EXERCISE INPUTS

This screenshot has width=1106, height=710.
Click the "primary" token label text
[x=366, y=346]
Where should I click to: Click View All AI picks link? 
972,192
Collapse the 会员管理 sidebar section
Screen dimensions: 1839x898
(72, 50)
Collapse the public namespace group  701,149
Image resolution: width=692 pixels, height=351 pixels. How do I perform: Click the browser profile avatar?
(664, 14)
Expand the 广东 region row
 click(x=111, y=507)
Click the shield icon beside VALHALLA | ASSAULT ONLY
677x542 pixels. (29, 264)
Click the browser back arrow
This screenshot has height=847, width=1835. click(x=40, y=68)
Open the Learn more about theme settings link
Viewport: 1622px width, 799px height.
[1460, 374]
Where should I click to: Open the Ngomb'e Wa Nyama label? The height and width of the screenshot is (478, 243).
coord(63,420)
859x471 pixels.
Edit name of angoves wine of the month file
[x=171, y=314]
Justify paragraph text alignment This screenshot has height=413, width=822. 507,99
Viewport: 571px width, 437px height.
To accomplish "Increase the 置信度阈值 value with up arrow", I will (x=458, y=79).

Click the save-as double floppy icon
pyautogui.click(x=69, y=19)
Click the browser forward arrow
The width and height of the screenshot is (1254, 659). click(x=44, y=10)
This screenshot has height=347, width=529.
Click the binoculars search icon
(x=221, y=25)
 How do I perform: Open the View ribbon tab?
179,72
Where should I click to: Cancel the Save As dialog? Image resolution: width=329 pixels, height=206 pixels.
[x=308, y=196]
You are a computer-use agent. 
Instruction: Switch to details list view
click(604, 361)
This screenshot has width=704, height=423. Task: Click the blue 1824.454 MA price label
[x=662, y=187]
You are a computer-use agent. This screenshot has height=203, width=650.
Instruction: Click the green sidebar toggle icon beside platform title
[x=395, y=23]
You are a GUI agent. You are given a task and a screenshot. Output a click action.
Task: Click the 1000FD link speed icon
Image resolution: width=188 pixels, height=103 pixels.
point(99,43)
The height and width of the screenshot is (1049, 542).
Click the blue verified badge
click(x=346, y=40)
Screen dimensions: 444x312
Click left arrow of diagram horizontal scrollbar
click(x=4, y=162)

STATED EXERCISE
Add -67 to every coordinate in the answers, starting with the line that contains "The height and width of the screenshot is (1049, 542)." and going on through the end of the items, and write out all of those lines in full with every other word and number left unchanged.

WRITTEN REPLY
The height and width of the screenshot is (1049, 542).
Click the blue verified badge
click(x=279, y=-27)
Screen dimensions: 444x312
Click left arrow of diagram horizontal scrollbar
click(x=-63, y=95)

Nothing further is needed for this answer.